Tarcísio de Freitas (Republicanos), governador de São Paulo, encontrou um “jeitinho” de colocar em prática um dos seus intentos de campanha, do qual recuou após intensas críticas, o de dispensar os policiais militares de usar câmeras de segurança corporais durante diligências.
Ignorando os números positivos produzidos pela medida, Tarcísio começou a distribuir os equipamentos para os policiais que trabalham na fiscalização do trânsito. Cerca de 400 câmeras das dez mil já existentes foram encaminhadas para batalhões da Polícia Militar na região central e também na Zona Sul da capital paulista.
A medida ocorreu depois de Tarcísio usar a desculpa de que o estado não tem tecnologia suficiente para colocar o dispositivo na farda de todos os batalhões de choque. Sem investir na compra de novas câmeras, o governador bolsonarista anunciou a abjeta medida semanas após as denúncias de execuções praticadas por policiais no âmbito da Operação Escudo, no litoral do estado.
Durante as ações que até o momento já totalizam 18 mortes em menos de um mês, em seis dos casos não há imagens dos equipamentos segundo a Secretaria da Segurança Pública de São Paulo. A operação, deflagrada no fim de julho após o assassinato do policial da Rota Patrick Reis, reúne cerca de 600 policiais, de diferentes batalhões.
A secretaria afirma que, das 16 mortes por intervenção policial confirmadas oficialmente, dez tiveram participação de agentes que usavam câmeras corporais. A pasta diz ter enviado imagens de sete desses casos para averiguação de órgãos de controle. “Efeito positivo na produção de provas”, diz especialista.
“Na prática, a produção das imagens, ela tem um efeito muito positivo do ponto de vista da produção de provas. Um dos grandes debates da sociedade brasileira hoje, gira em torno da impunidade. Da dificuldade que a gente tem que de condenar criminosos em casos que variam desde violência doméstica, tráfico de drogas, passando por crimes contra a vida”, analisa Samira Bueno, diretora executiva do Fórum Brasileiro de Segurança Pública (FBSP).

§ **Instrução 1**: Por favor, liste todas as pessoas mencionadas pelo nome no texto sobre as câmeras corporais.
§ **Instrução 2**: Segundo o texto sobre as câmeras corporais, quantos policiais reúne a Operação Escudo?
§ **Instrução 3**: Escreva a continuação do texto sobre as câmeras corporais a partir da última frase apresentada.

§ **Linhas de dados**:
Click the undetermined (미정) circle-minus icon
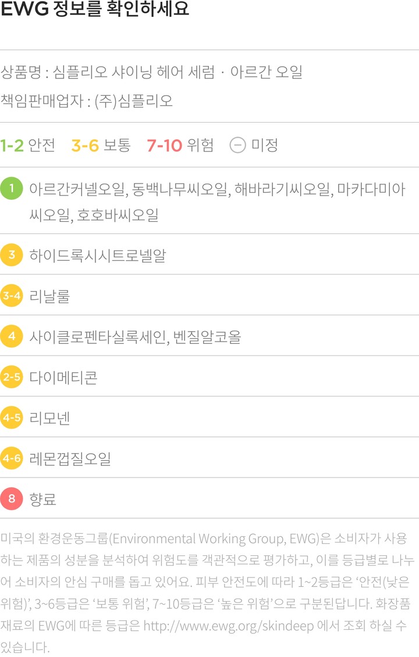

§ **Resultado da tarefa 1**:
Tarcísio de Freitas
Patrick Reis
Samira Bueno

§ **Resultado da tarefa 2**: Cerca de 600 policiais, de diferentes batalhões.

§ **Resultado da tarefa 3**:
Um levantamento da Fundação Getulio Vargas (FGV) mostra que as câmeras corporais contribuíram para um aumento de 102% no número de casos de violência doméstica em investigação, entre janeiro de 2019 e julho deste ano. O professor da instituição Rafael Alcadipani critica a postura do governo paulista e questiona qual seria a justificativa de priorizar um policiamento que atua em ocorrências de menor gravidade, como o de trânsito.
“Existem outras unidades da polícia onde essas câmeras corporais fazem mais sentidos do que no policiamento de trânsito. A pergunta que fica é se existe algum interesse em tentar diminuir a presença de câmeras onde interessa.”
Ele acredita que fazer a transferência de câmeras para o policiamento de trânsito pode ser uma estratégia para reduzir a transparência da polícia em situações que requerem a presença dos equipamentos, sem diminuir o número total dos dispositivos.
Um estudo do FBSP e da Unicef (Fundo das Nações Unidas para a Infância) observou a redução da letalidade policial após uso dos dispositivos. A quantidade de pessoas mortas por policiais militares em serviço – as Mortes Decorrentes de Intervenção Policial (MDIP) – foi a menor da história em 2022 com a ampliação do Programa Olho Vivo (agora estacionando pelo atual governo). O total caiu de 423 mortes em 2021 para 256 em 2022.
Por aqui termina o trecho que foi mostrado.